Saved data entries:
************

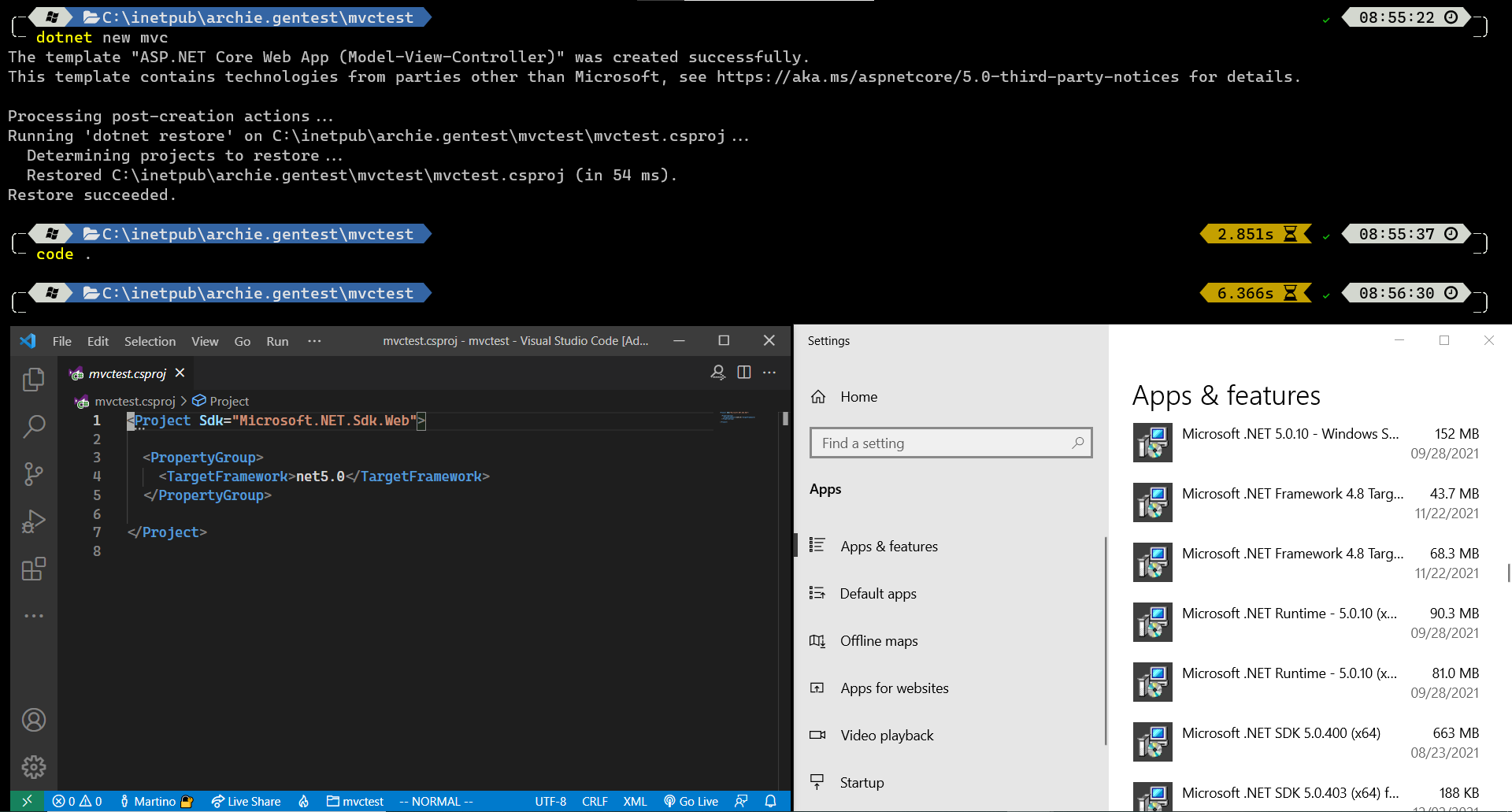Viewport: 1512px width, 812px height.
Task: Open the remote window indicator
Action: click(x=27, y=801)
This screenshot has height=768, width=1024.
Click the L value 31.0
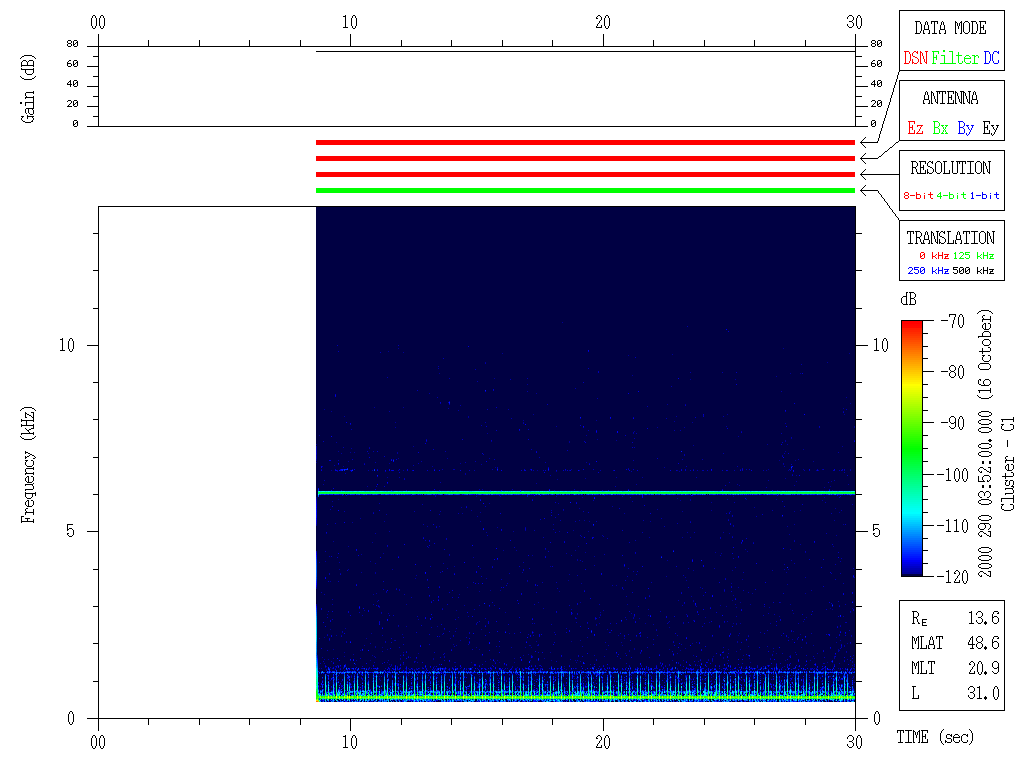pyautogui.click(x=984, y=693)
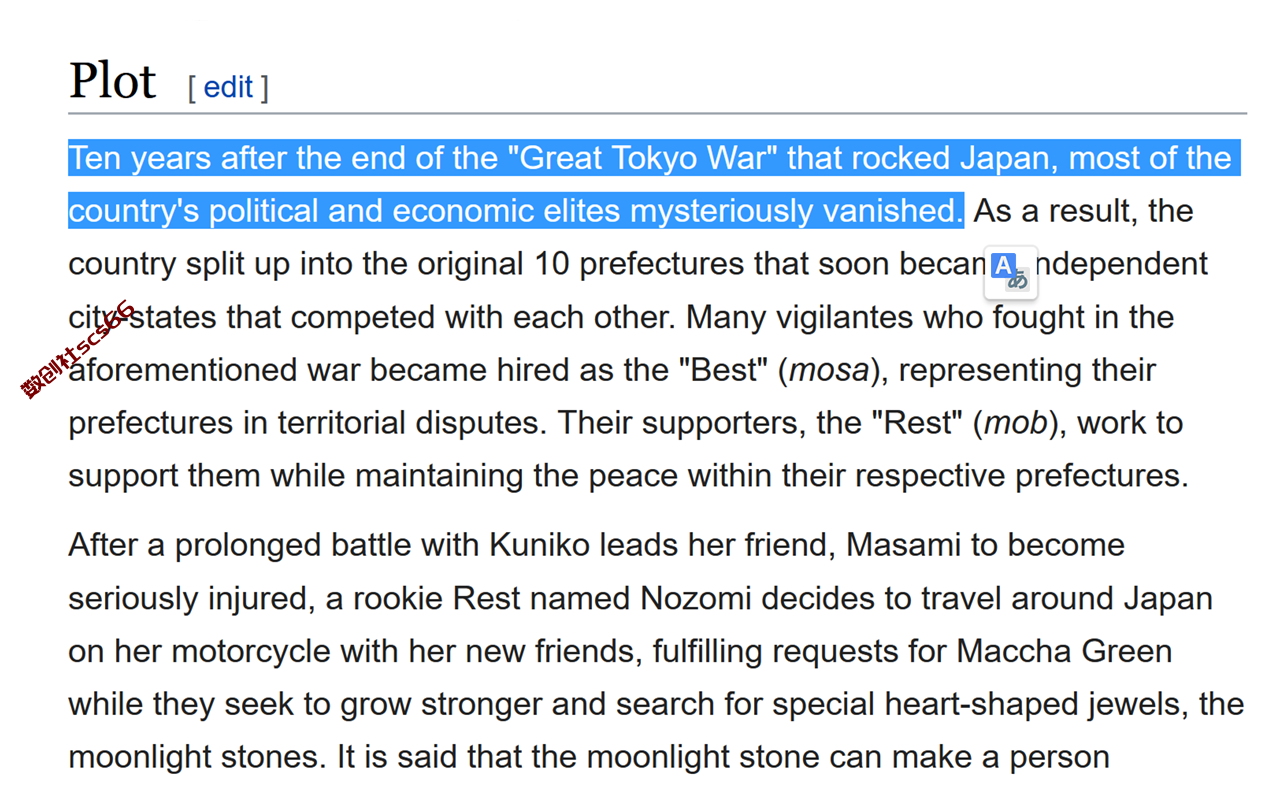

************

Problem: Because the copy must hold no pictures, return only the lines that run from the line containing "This screenshot has height=768, width=1024." to the end of the data above, each exactly as it stands.

Written solution:
This screenshot has height=768, width=1024.
Click the L value 31.0
pyautogui.click(x=984, y=693)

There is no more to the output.